Surpresa para todos? Não para o candidato por Évora: “Ao longo da campanha, fui apercebendo-me da possibilidade de ser eleito. Porque entre as pessoas nas ruas, via a empatia e compreensão relativamente a mim e ao projeto do Chega”. Nos meandros da Assembleia da República, o ex-PSD Rui Cristina deixa remorsos nas hostes sociais-democratas e não só. Várias considerações foram ao encontro da tónica de deceção, por ter abandonado o seu anterior partido, em prol do Chega: “É que ele é um político sério, e vai dar credibilidade ao Chega”, repetiam.
Incólume, o engenheiro persiste no relacionamento humano, retirando a carga das siglas: “No PSD sentia-me constrangido, diante de algumas matérias, como por exemplo sobre os transvases. Eu acredito que essa pode ser parte de uma solução, para colmatar a falta de água no Sul. Ora no PSD, sempre que falava nisso, sentia pressão para não o fazer”. E no Chega? “Sinto-me muito mais livre, o André Ventura é muito mais flexível e quer fazer a diferença”.
Como lhe veio, essa peregrina ideia de se candidatar por Évora? “De novo, foi um desafio lançado por André Ventura”, confessa Rui Cristina, relembrando que durante os 50 anos de democracia, basicamente governados pelos dois partidos do chamado arco do poder, continuam evidentes as “lacunas nas ligações entre os concelhos do distrito, no preço elevadíssimo da habitação e a sua escassez, numa agricultura que deveria ser unificadora, mas nem defendida é”, e muito mais em áreas como a saúde, a educação. Eis alguns dos fatores que segundo o próprio, estão hoje, em condições lastimáveis. Tece algumas comparações entre os níveis de carência existentes no Algarve (de onde vem) e o Alentejo, considerando-as como gravosas e indiciadoras do desfavorecimento social.
Pegando nessa referência à sua origem, pergunto-lhe se vai acontecer o mesmo que com outros eleitos, sobretudo vindos de fora da região alentejana, que é desaparecerem depois de chegar ao Parlamento. “Comigo isso não acontecerá. Pretendo vir no mínimo todos os 15 dias, para estar e dialogar com as forças vivas da região. É o mínimo. As pessoas não podem ser abandonadas, porque um deputado tem compromissos para com os seus eleitores”. E perante o meu ar dubitativo, remata, “sei que é um esforço pessoal e familiar, mas cá estaremos para prestar contas”.
Percebe-se no deambular da conversa, que o eleito não é alentejano, mas também é notório, que se preocupa em conhecer a região e se investiu, vivendo por cá estes últimos meses, para aprender e demonstrar a sua seriedade. O custo disso, uns (poucos) quilitos a mais, pois “a gastronomia alentejana é fabulosa, mas não perdoa”.

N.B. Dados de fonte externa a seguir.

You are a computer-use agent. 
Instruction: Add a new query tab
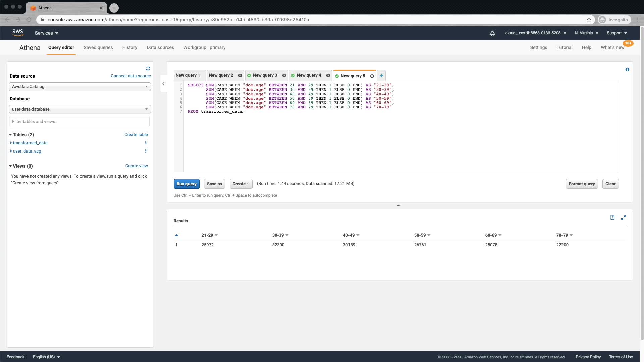[x=381, y=75]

A água ou a falta dela, é uma das suas preocupações, e menciona o Alqueva diversas vezes. “Há dias soubemos que o bloco de rega de Reguengos vai ser uma vez mais, adiado. Não pode ser! É inadmissível que seja adiado esse, e o bloco de rega de Mourão, do qual nem falam!” reclama Rui Cristina, apelando ao investimento na agricultura local, bem como nas estradas que servem as localidades. Sente-se que a campanha eleitoral ainda está perto, e o discurso bem rodado no seu vivo tom de voz.

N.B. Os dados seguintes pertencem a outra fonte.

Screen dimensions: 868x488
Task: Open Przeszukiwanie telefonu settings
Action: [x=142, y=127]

Aos 45 anos este engenheiro civil tem o futuro pela frente. Provoco-o para saber se, o Chega é um partido do regresso ao passado, como dizem? O rosto dele ilumina-se e declara que é “claramente” do futuro. “A campanha que nos apelida de xenófobos e racistas, é enganadora. Somos de direita sim, mas não de extrema-direita. Vamos ter um trabalho duro pela frente, mas os portugueses podem confiar em nós e provaremos isso”, conclui.